615. — À M. LE GARDES SCEAUX[1].

Avant la publication du factum, j’aurais donné beaucoup pour prévenir le scandale. J’aurais acheté le silence d’un scélérat. Mais ce silence n’est plus à vendre. La cabale de Jore a inondé le public de son libelle. Jore a bravé la médiation de M. Hérault et l’autorité du ministère. Recevra-t-il à présent le prix de son crime, de son insolence, et du libelle qu’il a vendu publiquement ? Une évocation à M. Hérault, comme commissaire du conseil, ne serait-elle pas juste ? J’ose l’attendre de votre protection. Le public croirait que j’étais en effet débiteur de Jore si je m’accommodais avec lui ; il aurait le fruit de son crime, et moi la honte. Je m’en remets entièrement à vos bontés. Tout le monde me dit que je suis déshonoré si je m’accommode à présent ; si la voix publique le dit, elle a raison, car la chose dépend d’elle[2].


616. — À M. LE GARDE DES SCEAUX[3].
1er juillet 1736.

M. Hérault, ayant retiré la lettre en question des mains de Jore, et lui ayant fait signer un désistement, veut que je donne cinq cents livres aux pauvres. Je passe dans Paris pour être condamné à l’aumône, ainsi je suis déshonoré.
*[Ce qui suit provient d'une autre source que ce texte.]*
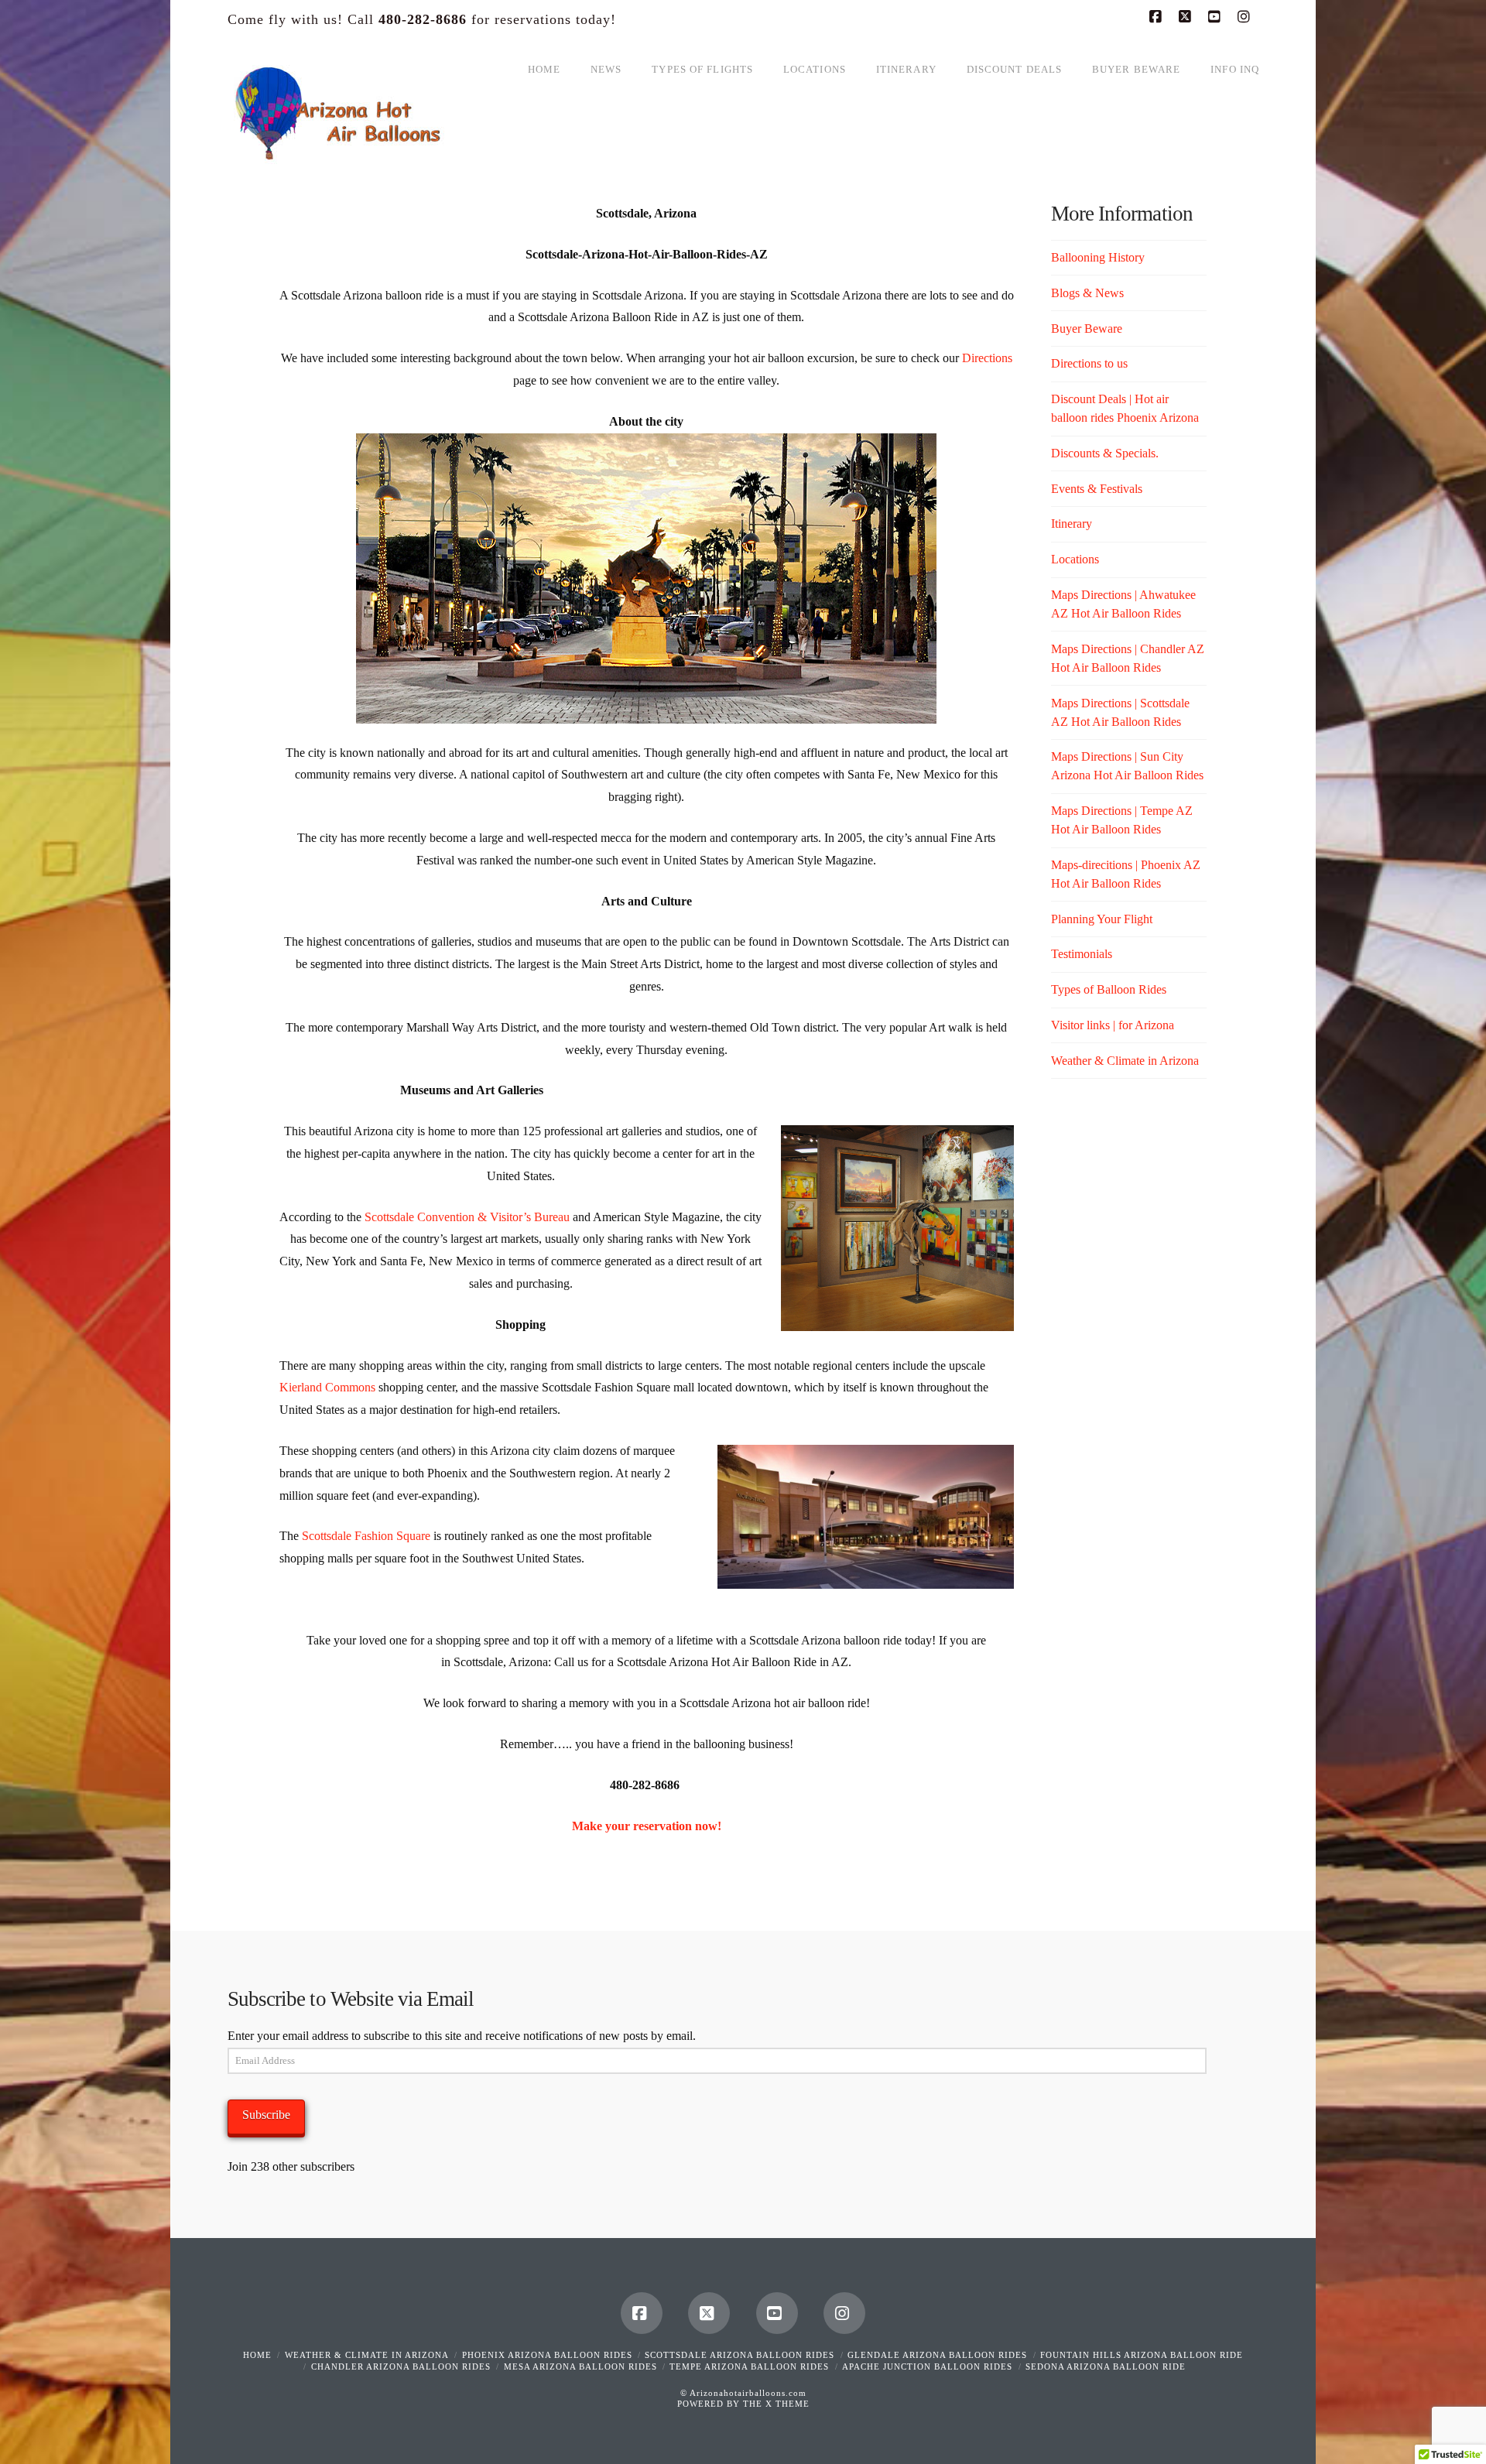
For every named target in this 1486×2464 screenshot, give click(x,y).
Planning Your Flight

Sans gagner mon procès, je vous demande en grâce, monseigneur, que, si on m’a rendu justice, je ne l’achète point, et que, si on m’a fait une faveur, on me la fasse entière. On a déjà fait des chansons et des calottes sur cette prétendue aumône. J’aimerais mille fois mieux plaider que de la payer.

  1. Edition, Léouzon Leduc.
  2. Jore fut débouté de sa demande, et Voltaire condamné en cinq cents livre d’aumônes.
  3. Revue rétrospective, 1834. Les Détentions de Voltaire.